PROBLEM DETAILS: Return exactly, please, the lines from the one containing "Screen dimensions: 1131x398" to the last line of the entries below, and nothing else, leaving pictures out.

SOURCE INFORMATION:
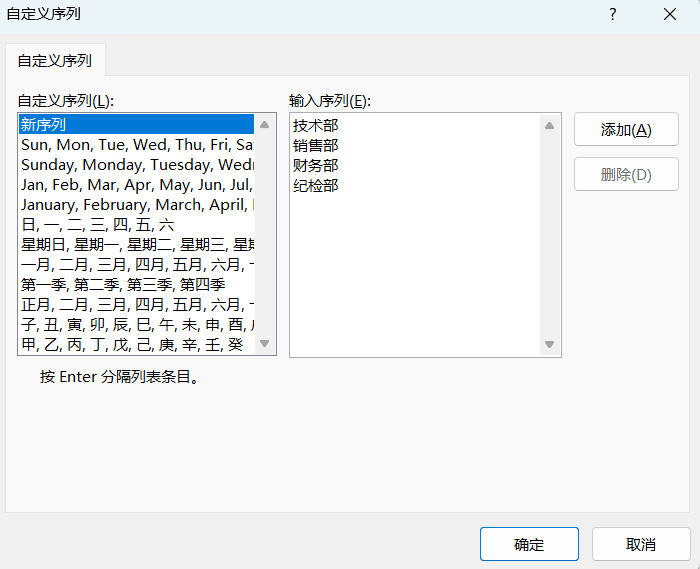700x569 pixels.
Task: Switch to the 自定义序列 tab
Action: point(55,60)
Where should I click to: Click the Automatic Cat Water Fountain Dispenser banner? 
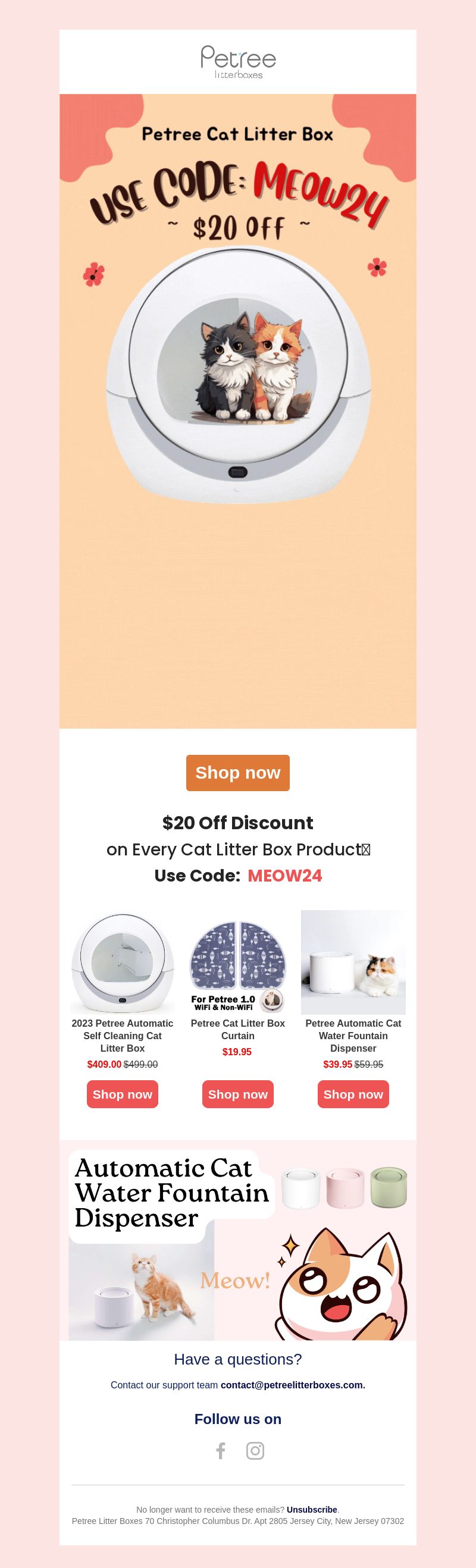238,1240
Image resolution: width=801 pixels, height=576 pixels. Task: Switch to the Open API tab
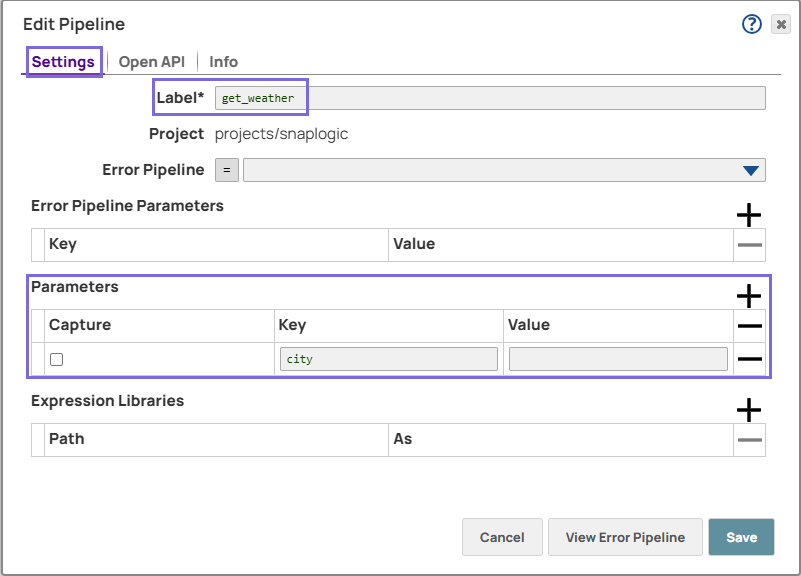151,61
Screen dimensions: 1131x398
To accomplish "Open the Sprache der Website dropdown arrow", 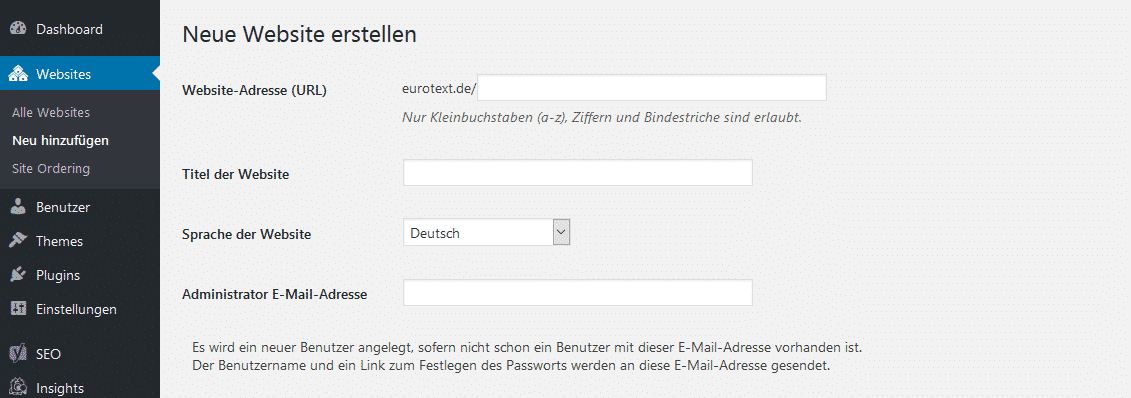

EXERCISE RESPONSE:
Screen dimensions: 1131x398
To accomplish "Open the Sprache der Website dropdown arrow", 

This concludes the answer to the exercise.